Saturday, October 23, 2004
 

Counter-Counter Review: Def Jam Fight For NY
Posted by Anthony :: 4:21 PM

Shocker Dan posted a response to my review, this is the response to the response. Try saying that 5 times fast...

I was thinking as a sequel to Def Jam Vendetta, which I did like. But as a sequel to that game, it's a horrible, horrible "wrestling" or even "wrestling-style" game. The game turned more into a street fighter, and as such, I suppose it was pretty good. I would issue a word of warning that if you're going into DJFFNY expecting a worthy sequel to the wrestling in DJV, run away. :)

I think that would be the very first thing I'd tell a person about this game as a sequel: It's not. :)
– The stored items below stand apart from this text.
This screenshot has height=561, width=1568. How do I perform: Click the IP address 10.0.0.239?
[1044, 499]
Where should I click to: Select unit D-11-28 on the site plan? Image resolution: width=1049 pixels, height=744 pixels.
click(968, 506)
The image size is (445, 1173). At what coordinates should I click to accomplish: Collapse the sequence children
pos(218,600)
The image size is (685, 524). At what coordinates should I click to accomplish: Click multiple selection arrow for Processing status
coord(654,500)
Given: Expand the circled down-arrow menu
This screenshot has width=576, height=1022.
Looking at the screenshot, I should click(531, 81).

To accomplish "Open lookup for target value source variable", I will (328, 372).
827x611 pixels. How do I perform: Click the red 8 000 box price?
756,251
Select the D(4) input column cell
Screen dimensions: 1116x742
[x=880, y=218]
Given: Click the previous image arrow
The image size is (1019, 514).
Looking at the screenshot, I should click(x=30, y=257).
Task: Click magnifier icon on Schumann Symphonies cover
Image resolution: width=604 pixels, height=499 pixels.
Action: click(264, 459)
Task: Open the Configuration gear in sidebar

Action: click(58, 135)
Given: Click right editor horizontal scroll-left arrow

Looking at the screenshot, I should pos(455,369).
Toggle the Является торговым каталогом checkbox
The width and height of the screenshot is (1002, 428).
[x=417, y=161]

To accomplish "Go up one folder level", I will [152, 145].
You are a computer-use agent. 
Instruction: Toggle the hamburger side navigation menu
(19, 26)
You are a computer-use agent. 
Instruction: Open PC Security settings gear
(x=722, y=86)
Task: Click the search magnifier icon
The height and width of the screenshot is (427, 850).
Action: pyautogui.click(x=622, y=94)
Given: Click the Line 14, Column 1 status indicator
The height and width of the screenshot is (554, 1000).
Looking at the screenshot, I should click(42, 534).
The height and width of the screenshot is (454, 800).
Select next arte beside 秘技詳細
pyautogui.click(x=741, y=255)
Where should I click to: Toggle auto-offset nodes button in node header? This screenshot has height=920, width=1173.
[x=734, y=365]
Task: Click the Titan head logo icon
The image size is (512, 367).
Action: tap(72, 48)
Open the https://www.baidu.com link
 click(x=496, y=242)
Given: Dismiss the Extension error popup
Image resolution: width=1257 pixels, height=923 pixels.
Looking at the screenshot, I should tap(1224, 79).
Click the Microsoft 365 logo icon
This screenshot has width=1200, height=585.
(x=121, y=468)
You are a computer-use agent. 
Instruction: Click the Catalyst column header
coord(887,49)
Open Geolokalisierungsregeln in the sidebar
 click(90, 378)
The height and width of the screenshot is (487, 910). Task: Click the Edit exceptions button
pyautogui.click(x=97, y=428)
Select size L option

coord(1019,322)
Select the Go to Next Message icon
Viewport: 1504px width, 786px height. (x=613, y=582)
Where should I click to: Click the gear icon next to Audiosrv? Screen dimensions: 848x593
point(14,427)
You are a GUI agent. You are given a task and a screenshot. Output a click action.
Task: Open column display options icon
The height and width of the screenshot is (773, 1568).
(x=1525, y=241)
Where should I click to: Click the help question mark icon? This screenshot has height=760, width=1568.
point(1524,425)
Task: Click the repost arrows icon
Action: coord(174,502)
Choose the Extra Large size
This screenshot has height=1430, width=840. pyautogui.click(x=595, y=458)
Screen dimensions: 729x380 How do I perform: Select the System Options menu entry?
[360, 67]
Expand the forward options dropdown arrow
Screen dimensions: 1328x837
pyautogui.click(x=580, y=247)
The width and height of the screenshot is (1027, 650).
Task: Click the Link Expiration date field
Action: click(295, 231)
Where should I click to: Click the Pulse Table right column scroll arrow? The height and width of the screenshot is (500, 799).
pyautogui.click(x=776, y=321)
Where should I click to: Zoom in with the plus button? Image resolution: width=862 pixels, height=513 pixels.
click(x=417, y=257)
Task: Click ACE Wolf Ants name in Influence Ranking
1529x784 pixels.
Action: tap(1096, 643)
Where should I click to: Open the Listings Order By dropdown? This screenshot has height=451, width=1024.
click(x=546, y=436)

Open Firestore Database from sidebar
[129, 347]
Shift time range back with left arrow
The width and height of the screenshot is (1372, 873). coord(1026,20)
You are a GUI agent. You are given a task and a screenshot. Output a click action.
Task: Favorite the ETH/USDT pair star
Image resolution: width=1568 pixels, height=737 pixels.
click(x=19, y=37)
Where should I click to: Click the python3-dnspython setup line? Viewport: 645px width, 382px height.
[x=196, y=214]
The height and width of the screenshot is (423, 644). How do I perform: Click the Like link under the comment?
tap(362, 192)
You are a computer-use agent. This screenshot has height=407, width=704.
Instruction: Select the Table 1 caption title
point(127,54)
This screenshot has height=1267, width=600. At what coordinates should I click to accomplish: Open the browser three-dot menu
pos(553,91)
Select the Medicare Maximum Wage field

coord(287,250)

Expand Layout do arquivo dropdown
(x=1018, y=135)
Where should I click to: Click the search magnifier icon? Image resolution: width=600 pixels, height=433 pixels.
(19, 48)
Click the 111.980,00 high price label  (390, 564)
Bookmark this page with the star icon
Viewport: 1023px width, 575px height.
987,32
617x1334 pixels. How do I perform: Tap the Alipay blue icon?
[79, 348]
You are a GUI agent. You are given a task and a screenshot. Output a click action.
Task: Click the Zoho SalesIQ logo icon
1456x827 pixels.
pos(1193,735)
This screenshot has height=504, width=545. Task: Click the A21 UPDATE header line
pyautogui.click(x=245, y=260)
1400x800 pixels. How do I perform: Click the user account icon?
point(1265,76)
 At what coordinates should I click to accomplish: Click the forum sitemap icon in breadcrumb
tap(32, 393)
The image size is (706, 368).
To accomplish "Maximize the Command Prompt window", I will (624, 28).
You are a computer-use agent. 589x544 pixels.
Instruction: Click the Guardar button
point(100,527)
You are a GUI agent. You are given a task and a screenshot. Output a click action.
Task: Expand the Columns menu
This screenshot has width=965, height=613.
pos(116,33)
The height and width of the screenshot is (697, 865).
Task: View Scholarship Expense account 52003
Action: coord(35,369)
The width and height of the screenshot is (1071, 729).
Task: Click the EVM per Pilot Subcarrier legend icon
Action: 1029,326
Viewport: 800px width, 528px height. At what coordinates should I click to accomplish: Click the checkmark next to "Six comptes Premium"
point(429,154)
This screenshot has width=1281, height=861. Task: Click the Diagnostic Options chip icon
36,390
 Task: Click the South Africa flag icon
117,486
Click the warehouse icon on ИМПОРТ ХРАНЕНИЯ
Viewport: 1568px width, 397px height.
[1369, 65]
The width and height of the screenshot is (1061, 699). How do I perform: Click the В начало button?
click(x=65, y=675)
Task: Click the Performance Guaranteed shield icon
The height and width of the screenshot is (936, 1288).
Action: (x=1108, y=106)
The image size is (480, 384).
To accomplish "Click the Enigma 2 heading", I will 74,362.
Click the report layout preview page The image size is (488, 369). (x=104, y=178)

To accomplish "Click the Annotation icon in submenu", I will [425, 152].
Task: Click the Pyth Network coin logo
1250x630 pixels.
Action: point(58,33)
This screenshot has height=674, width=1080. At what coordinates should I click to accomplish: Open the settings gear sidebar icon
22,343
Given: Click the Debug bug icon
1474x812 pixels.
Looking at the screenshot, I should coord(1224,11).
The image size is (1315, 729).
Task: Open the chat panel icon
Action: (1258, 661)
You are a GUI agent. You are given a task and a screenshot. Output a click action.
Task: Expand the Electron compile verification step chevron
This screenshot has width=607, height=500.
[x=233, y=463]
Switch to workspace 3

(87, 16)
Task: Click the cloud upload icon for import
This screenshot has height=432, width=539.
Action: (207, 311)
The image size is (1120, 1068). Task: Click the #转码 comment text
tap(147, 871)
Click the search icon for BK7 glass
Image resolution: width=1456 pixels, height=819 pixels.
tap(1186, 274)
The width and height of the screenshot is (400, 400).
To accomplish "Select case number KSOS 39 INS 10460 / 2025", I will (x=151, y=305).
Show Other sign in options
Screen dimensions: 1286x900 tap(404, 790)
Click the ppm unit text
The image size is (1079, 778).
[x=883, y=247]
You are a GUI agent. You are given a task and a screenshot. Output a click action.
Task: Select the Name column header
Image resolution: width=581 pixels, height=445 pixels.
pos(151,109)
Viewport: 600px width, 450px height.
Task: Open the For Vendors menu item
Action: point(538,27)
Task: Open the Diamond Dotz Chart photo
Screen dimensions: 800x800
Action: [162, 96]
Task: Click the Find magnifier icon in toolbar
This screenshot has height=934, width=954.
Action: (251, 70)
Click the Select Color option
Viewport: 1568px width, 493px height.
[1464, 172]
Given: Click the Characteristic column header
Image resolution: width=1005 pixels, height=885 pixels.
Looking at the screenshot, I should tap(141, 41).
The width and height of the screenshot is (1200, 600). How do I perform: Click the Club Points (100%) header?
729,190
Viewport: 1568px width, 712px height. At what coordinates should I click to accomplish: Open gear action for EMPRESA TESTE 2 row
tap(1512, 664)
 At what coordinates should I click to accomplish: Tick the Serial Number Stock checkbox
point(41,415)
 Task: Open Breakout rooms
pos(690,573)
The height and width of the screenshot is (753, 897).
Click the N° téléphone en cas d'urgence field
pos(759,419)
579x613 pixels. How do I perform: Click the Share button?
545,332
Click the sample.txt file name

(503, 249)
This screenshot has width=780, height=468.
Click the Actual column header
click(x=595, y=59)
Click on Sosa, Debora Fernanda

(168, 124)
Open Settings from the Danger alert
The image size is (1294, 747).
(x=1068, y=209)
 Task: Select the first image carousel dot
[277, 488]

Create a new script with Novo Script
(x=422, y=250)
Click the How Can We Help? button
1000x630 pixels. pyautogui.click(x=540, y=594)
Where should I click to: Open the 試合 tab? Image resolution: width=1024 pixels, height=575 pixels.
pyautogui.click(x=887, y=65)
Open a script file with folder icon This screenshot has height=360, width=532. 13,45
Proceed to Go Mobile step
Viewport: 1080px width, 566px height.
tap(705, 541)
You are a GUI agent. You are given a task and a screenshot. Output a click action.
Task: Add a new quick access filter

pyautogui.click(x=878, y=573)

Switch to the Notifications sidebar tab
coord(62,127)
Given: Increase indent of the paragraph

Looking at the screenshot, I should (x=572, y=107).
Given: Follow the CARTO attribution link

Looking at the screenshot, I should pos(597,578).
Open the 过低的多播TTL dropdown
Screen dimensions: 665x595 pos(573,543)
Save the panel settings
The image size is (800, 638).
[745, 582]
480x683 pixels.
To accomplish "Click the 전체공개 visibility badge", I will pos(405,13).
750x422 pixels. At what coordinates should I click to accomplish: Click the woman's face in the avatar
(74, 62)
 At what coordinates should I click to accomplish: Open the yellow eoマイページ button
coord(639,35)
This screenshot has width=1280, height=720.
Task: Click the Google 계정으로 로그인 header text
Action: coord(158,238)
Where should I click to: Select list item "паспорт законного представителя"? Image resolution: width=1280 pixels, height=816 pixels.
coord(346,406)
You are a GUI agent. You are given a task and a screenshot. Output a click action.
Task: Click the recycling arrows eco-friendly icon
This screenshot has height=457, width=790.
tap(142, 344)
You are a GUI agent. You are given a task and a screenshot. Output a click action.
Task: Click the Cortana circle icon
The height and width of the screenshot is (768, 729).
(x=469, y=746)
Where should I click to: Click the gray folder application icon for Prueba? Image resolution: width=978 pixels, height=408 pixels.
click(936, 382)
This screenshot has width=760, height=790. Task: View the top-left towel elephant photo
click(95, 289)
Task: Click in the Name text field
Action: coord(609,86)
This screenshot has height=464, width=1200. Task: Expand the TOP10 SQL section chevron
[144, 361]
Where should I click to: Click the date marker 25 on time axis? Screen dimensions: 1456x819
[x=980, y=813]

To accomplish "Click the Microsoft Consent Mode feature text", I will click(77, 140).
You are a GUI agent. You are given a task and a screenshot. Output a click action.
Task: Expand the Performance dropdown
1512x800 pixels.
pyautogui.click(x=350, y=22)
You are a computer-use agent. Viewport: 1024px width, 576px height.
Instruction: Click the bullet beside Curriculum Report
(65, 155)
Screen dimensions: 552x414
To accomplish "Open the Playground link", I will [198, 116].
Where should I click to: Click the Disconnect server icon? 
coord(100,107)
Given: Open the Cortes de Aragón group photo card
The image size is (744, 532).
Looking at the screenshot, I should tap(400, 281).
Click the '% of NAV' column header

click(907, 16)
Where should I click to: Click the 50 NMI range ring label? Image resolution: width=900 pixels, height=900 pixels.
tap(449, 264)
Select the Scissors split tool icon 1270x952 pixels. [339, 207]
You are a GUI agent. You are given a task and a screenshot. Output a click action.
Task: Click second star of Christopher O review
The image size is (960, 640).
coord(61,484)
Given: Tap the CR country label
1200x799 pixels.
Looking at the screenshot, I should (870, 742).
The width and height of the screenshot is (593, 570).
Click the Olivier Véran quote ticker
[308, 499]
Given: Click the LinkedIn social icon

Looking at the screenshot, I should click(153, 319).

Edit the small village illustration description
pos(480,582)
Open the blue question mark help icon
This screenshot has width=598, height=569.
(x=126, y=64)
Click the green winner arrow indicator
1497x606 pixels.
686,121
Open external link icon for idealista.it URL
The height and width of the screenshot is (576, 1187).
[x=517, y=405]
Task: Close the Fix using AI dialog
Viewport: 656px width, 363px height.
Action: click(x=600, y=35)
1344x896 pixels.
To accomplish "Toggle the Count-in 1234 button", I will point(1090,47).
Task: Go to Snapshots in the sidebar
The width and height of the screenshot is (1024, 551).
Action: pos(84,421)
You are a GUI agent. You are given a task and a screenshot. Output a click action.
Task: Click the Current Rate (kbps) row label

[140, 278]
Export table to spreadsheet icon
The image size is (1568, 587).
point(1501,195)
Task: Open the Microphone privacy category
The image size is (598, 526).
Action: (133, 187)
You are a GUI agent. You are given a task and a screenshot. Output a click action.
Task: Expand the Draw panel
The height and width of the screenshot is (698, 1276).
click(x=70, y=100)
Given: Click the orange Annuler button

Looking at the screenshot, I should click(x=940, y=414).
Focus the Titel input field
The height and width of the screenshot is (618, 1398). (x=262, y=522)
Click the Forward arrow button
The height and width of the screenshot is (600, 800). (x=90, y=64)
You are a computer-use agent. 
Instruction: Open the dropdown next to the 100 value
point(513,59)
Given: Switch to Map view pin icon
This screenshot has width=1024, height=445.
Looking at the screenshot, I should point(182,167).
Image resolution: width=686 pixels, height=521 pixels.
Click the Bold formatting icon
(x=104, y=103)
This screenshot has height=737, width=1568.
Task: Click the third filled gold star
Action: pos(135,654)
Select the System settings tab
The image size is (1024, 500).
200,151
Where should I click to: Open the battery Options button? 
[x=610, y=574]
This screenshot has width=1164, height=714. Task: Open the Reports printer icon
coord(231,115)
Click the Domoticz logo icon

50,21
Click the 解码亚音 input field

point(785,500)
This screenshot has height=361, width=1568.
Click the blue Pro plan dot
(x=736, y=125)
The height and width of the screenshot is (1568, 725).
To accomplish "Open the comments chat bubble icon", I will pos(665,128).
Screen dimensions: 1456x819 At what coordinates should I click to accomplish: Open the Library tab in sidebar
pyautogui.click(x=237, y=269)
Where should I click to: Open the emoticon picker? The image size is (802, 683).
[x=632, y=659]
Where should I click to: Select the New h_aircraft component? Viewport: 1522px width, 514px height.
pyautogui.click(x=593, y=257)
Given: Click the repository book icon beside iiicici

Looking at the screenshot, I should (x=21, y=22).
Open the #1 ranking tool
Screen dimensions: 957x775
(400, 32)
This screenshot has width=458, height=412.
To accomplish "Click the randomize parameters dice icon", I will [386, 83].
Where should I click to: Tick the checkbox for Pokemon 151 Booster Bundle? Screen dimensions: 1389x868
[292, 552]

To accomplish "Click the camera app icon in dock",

Seriously, story wise it's a great sequel, but it's not even funny how they've gone and changed the dynamic of the game. I found that in the first game, the wrestling ring was fun, but become constricting after a while. It's great to see AKI using a diverse array of locals, including a few rings.

My other issues with the game were that the finishers would get very close to, but not completely finishing off your opponents far too often. I felt cheated during most matches because I would hit the finisher and then not actually finish the guy off. I wouldn't really be all that annoyed with it if it didn't seem to happen an inordinate number of times. Did you have a similar experience?

I did feel surprised once or twice early on when I found my finisher alone wasn't going to cut it. But I got used to it as I went on, and started to realize how brilliant it was that hitting a finisher WOULDN'T guarrantee you a win. That adds a level of challenge to the fights, that one move won't be the end all.

Also, as a kickboxer, you're pretty much limited to strikes and grabs, through which you strike more. Which is fine, but it doesn't put a lot of variety or spin into what you can do. Am I correct in that the only expansion you can get moves-wise comes when you learn another style? Every extra move I'd purchased was just another finisher. Other issue was that the fights seemed a bit cheap and random- sometimes I'd completely kill a guy who had just completely killed me.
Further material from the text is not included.